What the task asks: Could you reproduce the lines below from the one with "Image resolution: width=2576, height=1449." through the one with "Je m'inscris (1487, 294)"? Keep both ends and add nothing.
[Data records Boundary: Start]
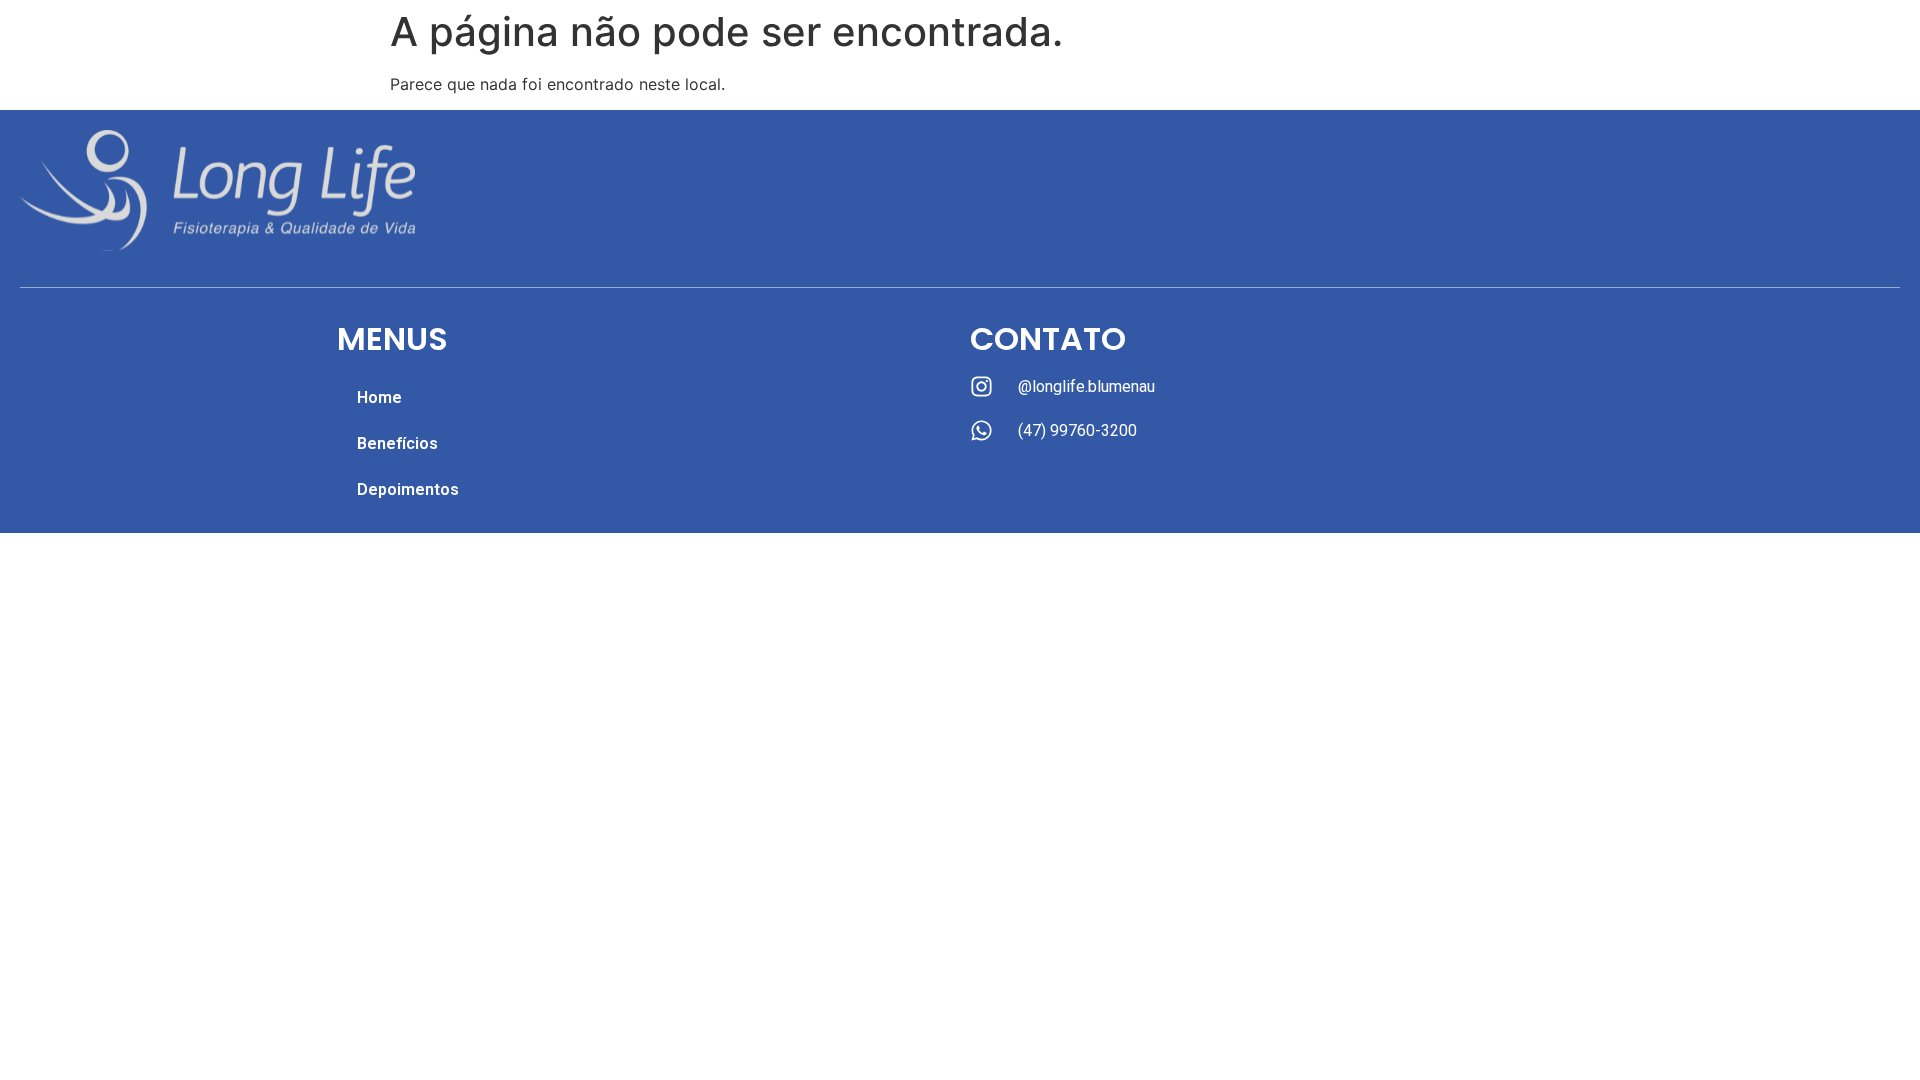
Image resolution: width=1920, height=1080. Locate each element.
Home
[Data records Boundary: End]
[Data records Boundary: Start]
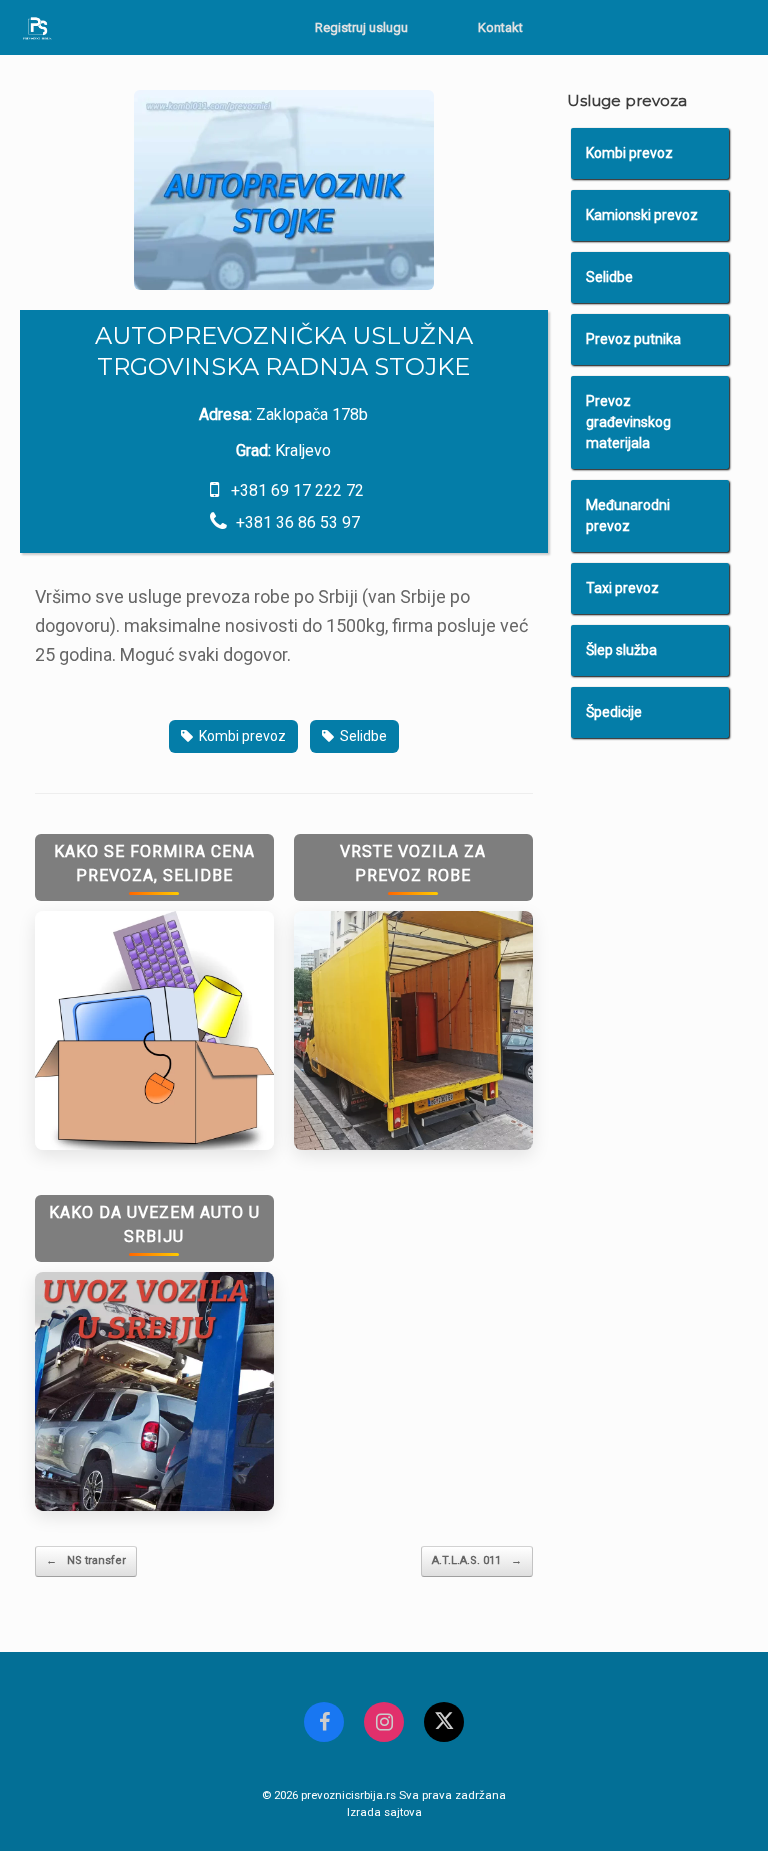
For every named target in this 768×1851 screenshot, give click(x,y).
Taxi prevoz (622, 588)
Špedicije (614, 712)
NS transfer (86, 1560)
[Data records Boundary: End]
[Data records Boundary: Start]
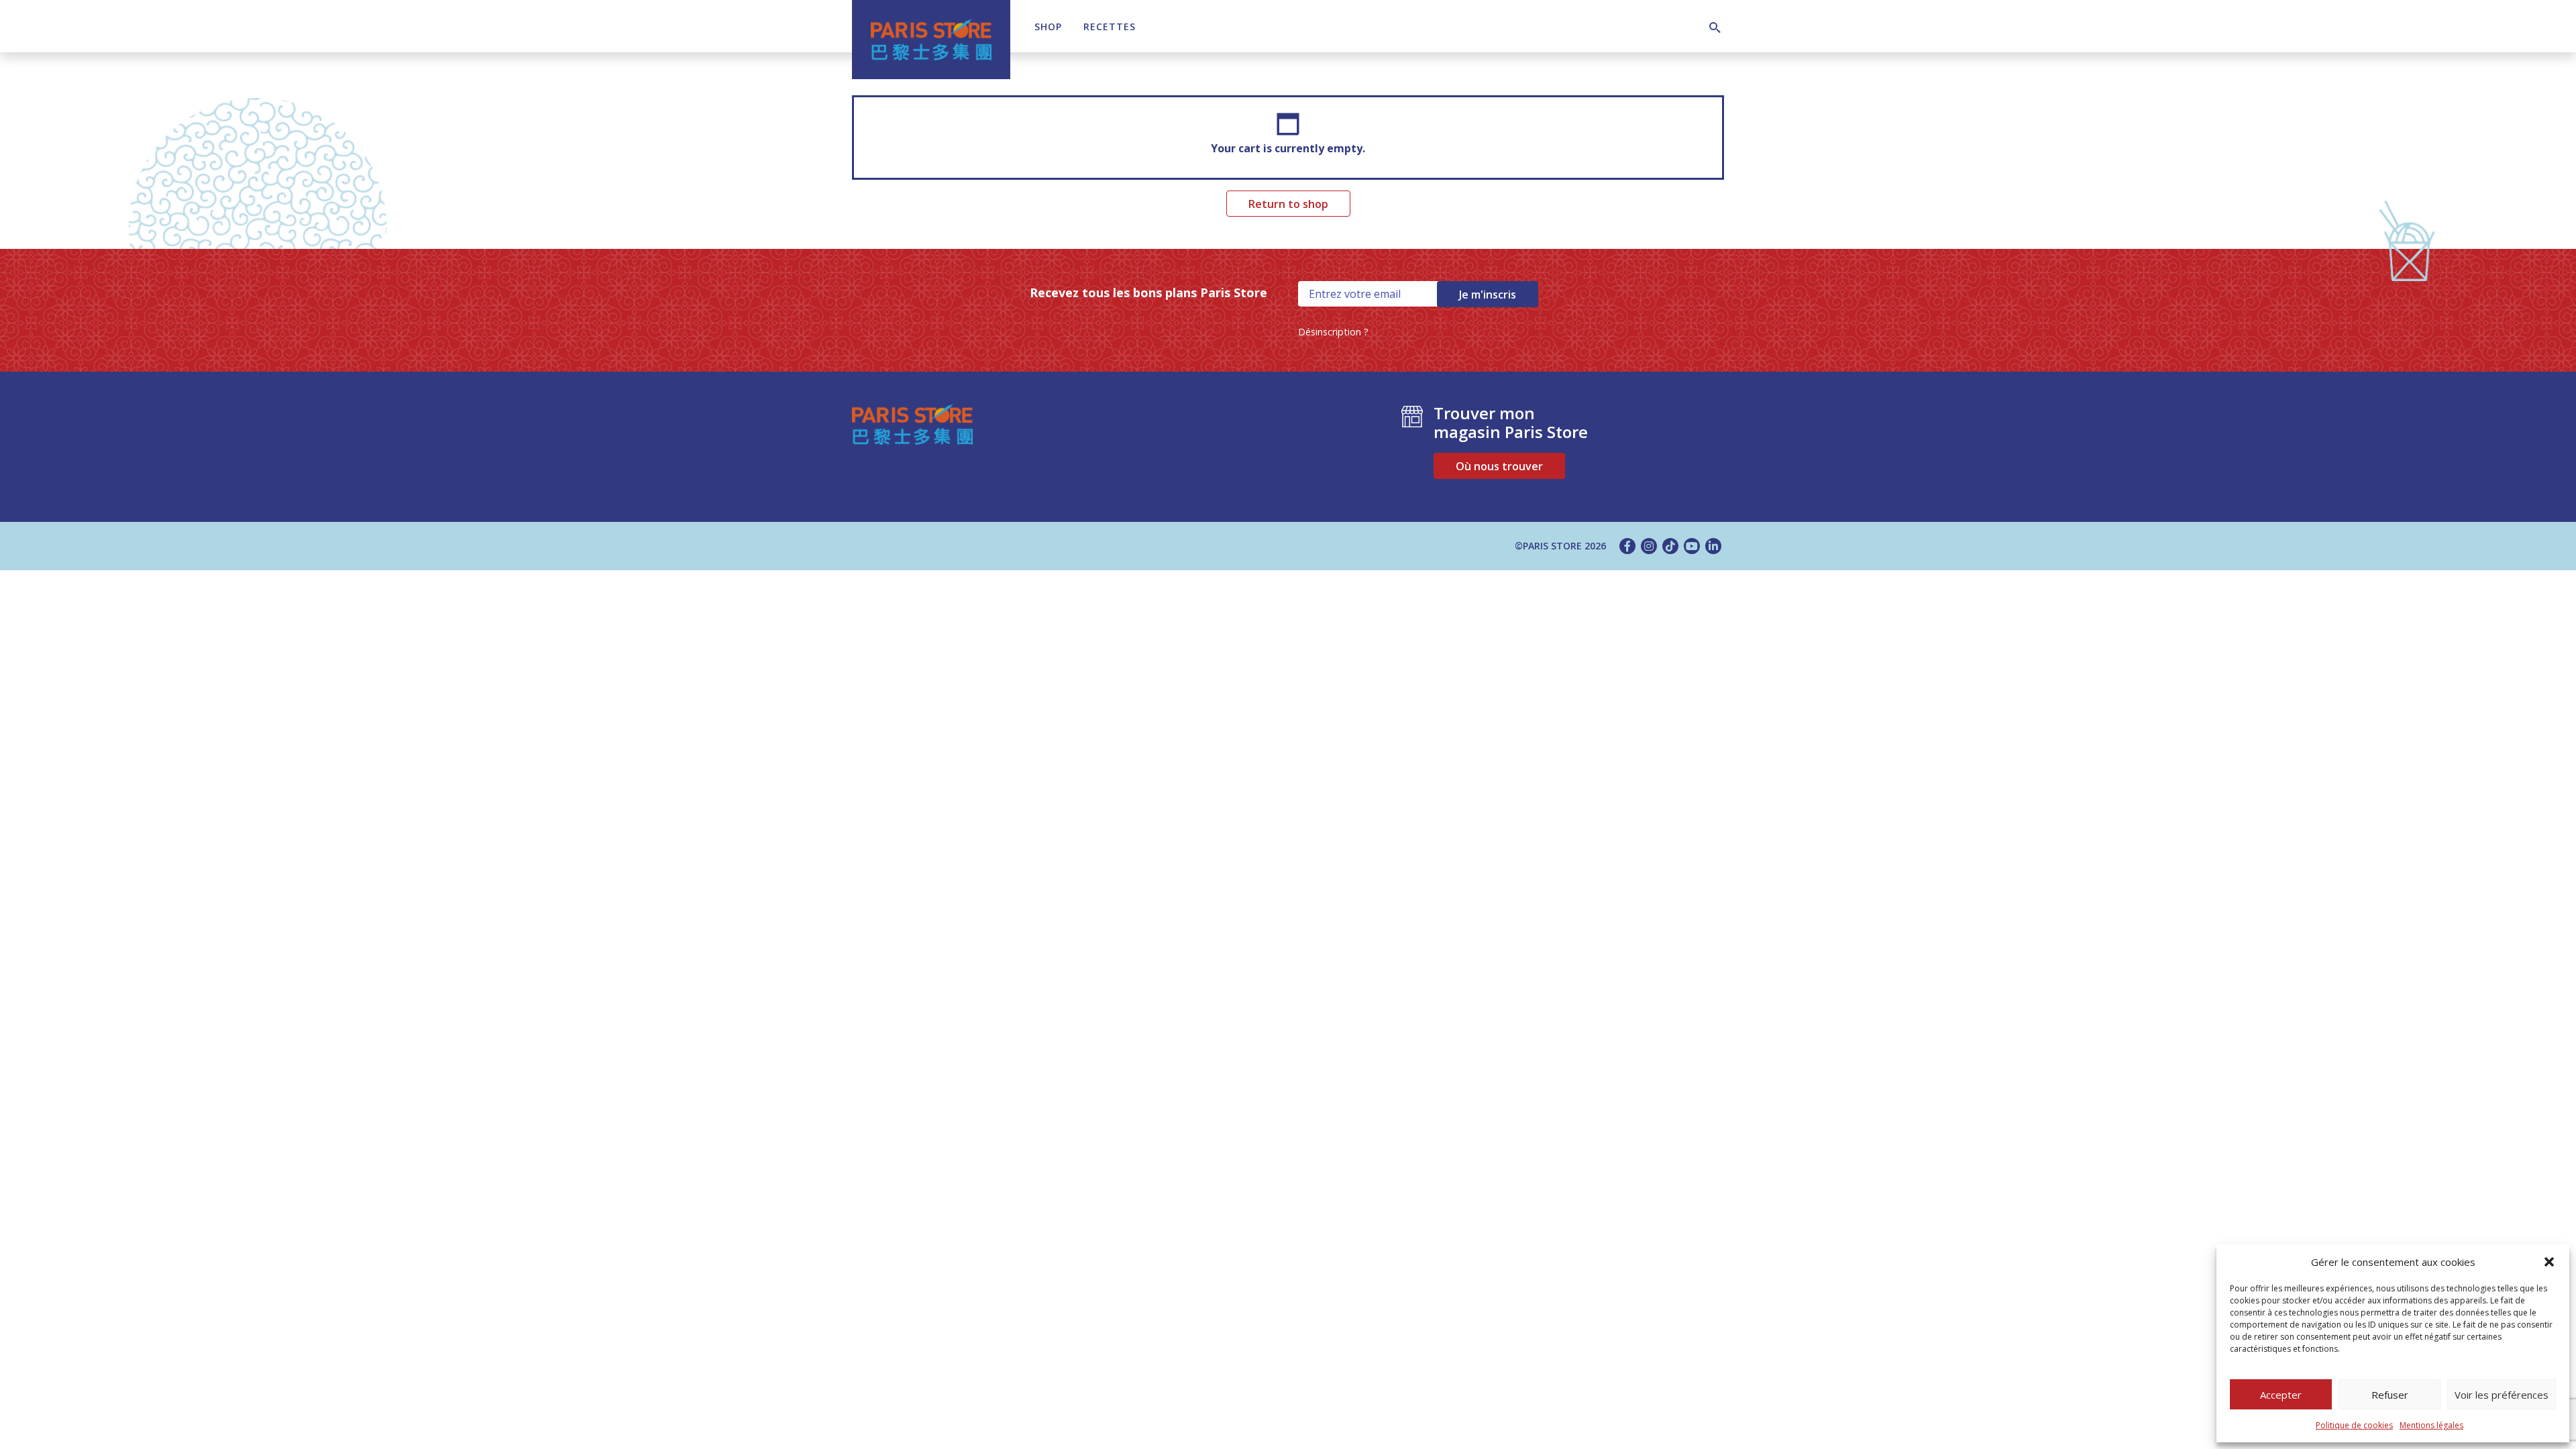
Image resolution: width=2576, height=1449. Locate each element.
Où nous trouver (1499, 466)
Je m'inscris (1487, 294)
[Data records Boundary: End]
Reply:
Image resolution: width=2576, height=1449. Locate each element.
Où nous trouver (1499, 466)
Je m'inscris (1487, 294)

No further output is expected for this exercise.